■ **Assigned task**: Print the records again, matching each line exactly.

■ **Material to process**:
********************
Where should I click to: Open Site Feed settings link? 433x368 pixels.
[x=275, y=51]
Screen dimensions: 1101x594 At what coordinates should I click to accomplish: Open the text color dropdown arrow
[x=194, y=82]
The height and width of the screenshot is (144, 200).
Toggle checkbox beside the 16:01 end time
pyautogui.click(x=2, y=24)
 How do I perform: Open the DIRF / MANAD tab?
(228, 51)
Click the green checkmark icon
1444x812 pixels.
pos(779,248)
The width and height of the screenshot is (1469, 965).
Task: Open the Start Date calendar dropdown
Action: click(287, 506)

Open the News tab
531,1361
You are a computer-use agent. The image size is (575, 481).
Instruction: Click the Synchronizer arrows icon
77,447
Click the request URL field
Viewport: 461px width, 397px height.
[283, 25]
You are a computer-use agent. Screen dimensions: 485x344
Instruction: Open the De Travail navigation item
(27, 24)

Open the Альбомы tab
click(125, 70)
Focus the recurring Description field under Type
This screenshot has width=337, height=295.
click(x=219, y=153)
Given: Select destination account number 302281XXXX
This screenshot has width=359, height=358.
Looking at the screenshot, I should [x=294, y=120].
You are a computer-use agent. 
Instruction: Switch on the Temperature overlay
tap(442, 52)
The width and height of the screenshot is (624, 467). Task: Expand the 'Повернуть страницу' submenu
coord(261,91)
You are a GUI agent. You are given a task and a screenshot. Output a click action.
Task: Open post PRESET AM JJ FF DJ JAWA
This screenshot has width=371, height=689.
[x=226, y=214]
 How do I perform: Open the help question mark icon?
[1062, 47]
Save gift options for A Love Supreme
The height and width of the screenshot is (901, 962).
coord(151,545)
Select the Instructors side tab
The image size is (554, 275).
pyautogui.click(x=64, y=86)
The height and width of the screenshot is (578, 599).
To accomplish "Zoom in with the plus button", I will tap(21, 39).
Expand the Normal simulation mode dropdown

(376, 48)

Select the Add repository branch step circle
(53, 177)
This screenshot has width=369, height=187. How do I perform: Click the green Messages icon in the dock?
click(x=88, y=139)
********************
■ **Answer area**:
Where should I click to: Open Site Feed settings link? 433x368 pixels.
[x=275, y=51]
Screen dimensions: 1101x594 At what coordinates should I click to accomplish: Open the text color dropdown arrow
[x=194, y=82]
The height and width of the screenshot is (144, 200).
Toggle checkbox beside the 16:01 end time
pyautogui.click(x=2, y=24)
 How do I perform: Open the DIRF / MANAD tab?
(228, 51)
Click the green checkmark icon
1444x812 pixels.
pos(779,248)
The width and height of the screenshot is (1469, 965).
Task: Open the Start Date calendar dropdown
Action: click(287, 506)

Open the News tab
531,1361
You are a computer-use agent. The image size is (575, 481).
Instruction: Click the Synchronizer arrows icon
77,447
Click the request URL field
Viewport: 461px width, 397px height.
[283, 25]
You are a computer-use agent. Screen dimensions: 485x344
Instruction: Open the De Travail navigation item
(27, 24)

Open the Альбомы tab
click(125, 70)
Focus the recurring Description field under Type
This screenshot has width=337, height=295.
click(x=219, y=153)
Given: Select destination account number 302281XXXX
This screenshot has width=359, height=358.
Looking at the screenshot, I should [x=294, y=120].
You are a computer-use agent. 
Instruction: Switch on the Temperature overlay
tap(442, 52)
The width and height of the screenshot is (624, 467). Task: Expand the 'Повернуть страницу' submenu
coord(261,91)
You are a GUI agent. You are given a task and a screenshot. Output a click action.
Task: Open post PRESET AM JJ FF DJ JAWA
This screenshot has width=371, height=689.
[x=226, y=214]
 How do I perform: Open the help question mark icon?
[1062, 47]
Save gift options for A Love Supreme
The height and width of the screenshot is (901, 962).
coord(151,545)
Select the Instructors side tab
The image size is (554, 275).
pyautogui.click(x=64, y=86)
The height and width of the screenshot is (578, 599).
To accomplish "Zoom in with the plus button", I will tap(21, 39).
Expand the Normal simulation mode dropdown

(376, 48)

Select the Add repository branch step circle
(53, 177)
This screenshot has width=369, height=187. How do I perform: Click the green Messages icon in the dock?
click(x=88, y=139)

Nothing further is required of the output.